Photo by Shira Bar-Chaim
On May 22nd, I left with 11 of my classmates to Romania to assist Jewish Ukrainian orphan refugees. The orphanage we worked with, Tikva Children’s Home, was forced to evacuate to the Romanian coast due to the war in Ukraine.
I spent eight days listening to stories, giving kids much needed individual attention, and imbuing structure and excitement into the days of children who otherwise would have been wandering. On top of all this, I learned many lessons that I will genuinely now carry with me wherever I go. Here are some of those ideas:
Language is Powerful
All of the children there are native Russian speakers, and they speak Ukrainian as a second language (mostly for non-family/friends). English knowledge was limited, but many of the kids spoke Hebrew relatively well. I am grateful to be nearly fluent, so I used Hebrew as a lingua franca of sorts. The trip showed me firsthand that Hebrew really is the universal language of the Jewish people. It was so powerful to be able to use Hebrew to laugh play, and share about my life with those amazing kids.

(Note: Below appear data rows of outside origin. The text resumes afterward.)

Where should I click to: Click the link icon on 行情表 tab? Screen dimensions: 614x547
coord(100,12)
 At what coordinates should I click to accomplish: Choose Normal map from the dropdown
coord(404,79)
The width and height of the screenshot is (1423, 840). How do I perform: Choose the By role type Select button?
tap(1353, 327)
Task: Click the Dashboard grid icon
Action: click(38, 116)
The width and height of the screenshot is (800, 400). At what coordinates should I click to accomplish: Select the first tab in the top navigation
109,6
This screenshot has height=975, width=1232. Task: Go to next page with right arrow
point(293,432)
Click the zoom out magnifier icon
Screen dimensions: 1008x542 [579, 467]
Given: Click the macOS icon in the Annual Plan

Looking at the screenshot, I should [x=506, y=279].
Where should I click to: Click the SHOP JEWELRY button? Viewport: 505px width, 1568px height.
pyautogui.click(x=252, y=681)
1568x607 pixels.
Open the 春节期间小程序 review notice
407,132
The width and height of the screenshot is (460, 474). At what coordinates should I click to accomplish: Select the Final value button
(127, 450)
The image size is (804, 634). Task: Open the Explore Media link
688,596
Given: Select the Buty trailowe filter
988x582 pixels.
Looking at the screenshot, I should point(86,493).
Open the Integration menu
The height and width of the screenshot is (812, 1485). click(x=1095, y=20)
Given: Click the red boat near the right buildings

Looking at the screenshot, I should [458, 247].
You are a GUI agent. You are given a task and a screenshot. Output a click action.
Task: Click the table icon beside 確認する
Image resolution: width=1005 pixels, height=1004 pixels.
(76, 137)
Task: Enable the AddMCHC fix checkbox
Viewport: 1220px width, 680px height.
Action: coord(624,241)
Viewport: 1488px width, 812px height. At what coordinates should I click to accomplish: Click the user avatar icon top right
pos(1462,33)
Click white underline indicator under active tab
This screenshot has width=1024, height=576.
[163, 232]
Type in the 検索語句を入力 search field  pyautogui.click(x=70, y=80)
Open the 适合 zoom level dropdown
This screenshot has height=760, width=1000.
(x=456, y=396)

People Crave Understanding
Humans possess a deep and complicated desire to be understood and heard. This manifested itself in Romania from the youngest of children to the most mature adult. Opening up my ears and heart to their stories had a noticeable impact. Hugging the three year olds before they went to bed was a nonverbal way of transmitting understanding and trust.
There is Beauty in Organized Chaos
There is no doubt that the orphanage would benefit from more structured activities, organization, and better communication. But the organized chaos — kids playing late into the night, the bright energy at Shabbat dinner, and testing the patience of wild foxes — showed me that people are resilient. After going through so much, the energy and love exhibited by these children is inspiring. It was clear that these kids are tough, resourceful, and don’t need much to have a great time.